TL;DR: how to normalize stream data, given that the whole data set is not available and you are dealing with clustering for evolving environments
Hi! I'm currently studying dynamic clustering for non-stationary data streams. I need to normalize the data because all features should have the same impact in the final clustering, but I don't know how to do it .....
I need to apply a standard normalization. My initial approach was to:
- Fill a buffer with initial data points
- Use those data points to get mean and standard deviation
- Use those measures to normalize the current data points
- Send those points normalized to the algorithm one by one
- Use the previous measures to keep normalizing incoming data points for a while
- Every some time calculate again mean and standard deviation
- Represent the current micro clusters centroids with the new measures (having the older ones it shouldn't be a problem to go back and normalize again)

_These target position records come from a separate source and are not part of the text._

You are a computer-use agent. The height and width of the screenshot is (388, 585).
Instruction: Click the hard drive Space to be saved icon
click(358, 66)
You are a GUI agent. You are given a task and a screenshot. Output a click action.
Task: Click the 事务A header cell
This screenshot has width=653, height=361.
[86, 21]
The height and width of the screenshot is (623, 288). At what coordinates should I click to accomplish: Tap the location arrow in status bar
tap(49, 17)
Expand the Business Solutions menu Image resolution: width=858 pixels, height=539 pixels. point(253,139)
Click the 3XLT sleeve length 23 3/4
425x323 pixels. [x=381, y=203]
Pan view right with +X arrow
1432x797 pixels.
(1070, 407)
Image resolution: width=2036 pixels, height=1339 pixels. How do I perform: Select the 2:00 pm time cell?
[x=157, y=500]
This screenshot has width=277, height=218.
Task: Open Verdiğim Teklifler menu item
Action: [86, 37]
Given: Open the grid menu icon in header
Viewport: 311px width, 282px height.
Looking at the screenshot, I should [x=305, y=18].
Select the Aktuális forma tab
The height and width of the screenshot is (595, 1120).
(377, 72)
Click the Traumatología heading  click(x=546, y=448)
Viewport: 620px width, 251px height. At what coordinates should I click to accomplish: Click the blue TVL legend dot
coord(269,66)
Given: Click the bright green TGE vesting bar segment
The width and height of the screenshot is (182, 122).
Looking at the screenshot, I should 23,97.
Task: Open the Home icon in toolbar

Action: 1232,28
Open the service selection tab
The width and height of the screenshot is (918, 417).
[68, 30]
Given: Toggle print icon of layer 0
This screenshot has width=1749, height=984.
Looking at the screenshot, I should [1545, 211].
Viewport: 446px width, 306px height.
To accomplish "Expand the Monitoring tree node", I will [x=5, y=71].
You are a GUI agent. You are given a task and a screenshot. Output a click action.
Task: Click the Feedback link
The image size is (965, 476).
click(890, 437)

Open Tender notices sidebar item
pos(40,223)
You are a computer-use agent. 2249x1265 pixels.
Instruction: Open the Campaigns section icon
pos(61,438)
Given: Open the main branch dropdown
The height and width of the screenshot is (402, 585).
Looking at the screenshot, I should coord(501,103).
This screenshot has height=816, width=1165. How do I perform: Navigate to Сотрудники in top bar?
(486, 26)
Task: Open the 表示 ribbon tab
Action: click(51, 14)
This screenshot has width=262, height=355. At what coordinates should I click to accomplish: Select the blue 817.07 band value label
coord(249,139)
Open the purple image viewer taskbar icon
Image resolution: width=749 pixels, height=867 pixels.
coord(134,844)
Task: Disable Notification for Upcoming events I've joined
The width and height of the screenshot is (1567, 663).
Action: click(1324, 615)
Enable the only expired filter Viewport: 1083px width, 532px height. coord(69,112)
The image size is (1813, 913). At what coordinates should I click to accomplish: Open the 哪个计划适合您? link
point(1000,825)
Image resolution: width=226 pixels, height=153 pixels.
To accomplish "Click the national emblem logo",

- Use the new measures to keep normalizing incoming data points for a while
- And so on ....
The thing is that normalizing the data should not get involved with what the clustering algorithm does ... I mean, you are not able to tell the clustering algorithm 'ok, the micro clusters you have till now need to be normalized with this new mean and stdev' ... I mean, I developed an algorithm and I could do this, but I am also using existing algorithms (clustream and denstream) and it does not feel right to me to modify them to be able to do this ....
Any ideas?
TIA